Let $P$ be any convex polygon with $n$-sides. Let $k$ be the number of axes of symmetry of $P$. Prove that if $k>0$, then $k$ divides $n$.
The first thing that came to my mind was Lagrange's theorem, which didn't seem to work. Then I found this but I'm not sure if I really understand what's going on. The proof goes as follows.

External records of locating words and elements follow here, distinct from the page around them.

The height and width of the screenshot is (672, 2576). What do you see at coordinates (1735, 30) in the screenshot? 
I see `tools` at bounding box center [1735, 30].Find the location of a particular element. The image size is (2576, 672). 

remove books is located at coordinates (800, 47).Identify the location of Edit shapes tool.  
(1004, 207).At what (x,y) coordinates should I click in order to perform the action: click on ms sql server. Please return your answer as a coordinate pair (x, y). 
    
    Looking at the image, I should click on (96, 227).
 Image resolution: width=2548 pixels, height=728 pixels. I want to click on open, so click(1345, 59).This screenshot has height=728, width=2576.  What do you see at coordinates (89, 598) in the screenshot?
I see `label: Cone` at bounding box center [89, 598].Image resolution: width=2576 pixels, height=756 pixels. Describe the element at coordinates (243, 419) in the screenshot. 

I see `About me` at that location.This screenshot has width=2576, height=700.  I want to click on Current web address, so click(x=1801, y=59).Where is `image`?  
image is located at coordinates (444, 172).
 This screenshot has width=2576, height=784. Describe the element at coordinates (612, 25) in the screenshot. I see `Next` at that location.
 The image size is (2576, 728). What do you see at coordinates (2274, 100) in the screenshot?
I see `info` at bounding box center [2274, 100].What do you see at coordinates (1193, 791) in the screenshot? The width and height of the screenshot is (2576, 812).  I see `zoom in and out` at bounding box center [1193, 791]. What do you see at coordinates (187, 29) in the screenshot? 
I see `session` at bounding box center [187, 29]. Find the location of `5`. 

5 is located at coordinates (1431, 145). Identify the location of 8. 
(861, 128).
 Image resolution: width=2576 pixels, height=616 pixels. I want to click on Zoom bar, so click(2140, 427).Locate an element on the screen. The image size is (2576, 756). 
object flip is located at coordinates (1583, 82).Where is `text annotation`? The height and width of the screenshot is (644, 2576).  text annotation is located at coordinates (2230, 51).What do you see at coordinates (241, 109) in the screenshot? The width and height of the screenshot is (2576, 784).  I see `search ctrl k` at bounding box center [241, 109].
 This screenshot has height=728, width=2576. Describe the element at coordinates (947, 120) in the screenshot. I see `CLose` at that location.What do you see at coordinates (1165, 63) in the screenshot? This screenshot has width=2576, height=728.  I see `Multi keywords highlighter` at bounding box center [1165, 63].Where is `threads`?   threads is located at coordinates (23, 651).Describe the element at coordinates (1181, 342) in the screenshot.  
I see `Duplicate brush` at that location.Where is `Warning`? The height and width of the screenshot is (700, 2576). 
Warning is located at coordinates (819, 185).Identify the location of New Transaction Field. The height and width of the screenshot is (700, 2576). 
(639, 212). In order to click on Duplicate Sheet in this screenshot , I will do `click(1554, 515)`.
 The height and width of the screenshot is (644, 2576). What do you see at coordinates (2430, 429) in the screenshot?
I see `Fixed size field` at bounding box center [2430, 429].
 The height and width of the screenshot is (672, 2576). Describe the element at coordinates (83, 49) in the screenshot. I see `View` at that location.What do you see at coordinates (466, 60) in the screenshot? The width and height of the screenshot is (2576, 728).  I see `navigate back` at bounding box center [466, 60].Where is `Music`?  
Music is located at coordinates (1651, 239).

Let $G$ be a group of all symmetries of a polygon $P$ and $G_+$ be the subgroup of the group $G$ consisting of symmetries which do not change the orientation of the polygon $P$. Then $|G:G_+|=2$ and an element $g\in G$ is an axial symmetry iff $g\in G\setminus G_+$. So $|G|=2k$. By Brower theorem, each element $g\in G$ has a fixed point. Thus the elements of the group $G_+$ are rotations. Therefore the action of the group $G_+$ on the set $V$ of vertices of the polygon $P$ has no fixed points. Hence each $G_+$-orbit in the set $V$ consists of $k$ elements and so $|V|$ is divisible by $k$.
So $G$ is the symmetry group of $P$. Clearly $G$ consists of all possible rotations and reflections. We have to make sure that all rotational symmetries of $P$ have a common center so that their composition is an element of $G$. But this is guaranteed by the fact (I've seen this in numerous occasions but can someone prove it?) that all axes of symmetry of $P$ pass through a common point.
$G_+$ consists of elements of $G$ which are not reflections. So all rotations are elements of $G_+$. It is easy to see that $G_+$ is a subgroup of $G$. For if two symmetries of $P$ are both orientation-preserving, then so is their composition.
Then we determine the order of $G_+$. Let $g_1,\dots,g_k$ denote all possible reflections. Recall that a rotation followed by a reflection is a reflection. Consider any rotation $r$. Since $g_1^{-1}$ is a reflection, so is $g_1^{-1}\circ r$. Therefore $g_1^{-1}\circ r=g_i$ for some $i\in \{1,\dots,k\}$. Hence $r=g_1\circ g_i$. It follows that every rotation is the composition of $g_1$ and another reflection. Since $g_1\circ g_{i_1}\neq g_1\circ g_{i_2}$ whenever $i_1\neq i_2$, we must have $G_+=\{g_1\circ g_i:i\in \{1,\dots,k\}\}$, meaning that $|G_+|=k$.
Why is Brouwer fixed-point theorem needed here? Given $v\in V$, we know that ${G_+}_v$, the stabilizer subgroup of $G_+$ with respect to $v$, is trivial because a non-trivial rotation fixes no points. By the orbit-stabilizer theorem, the size of the orbit of $v$ is $|G_+|/|{G_+}_v|=k/1=k$. Since the collection of all orbits form a partition of $V$, we know that $k$ divides $|V|$.
Can anyone answer my questions or come up with a new proof? Thanks.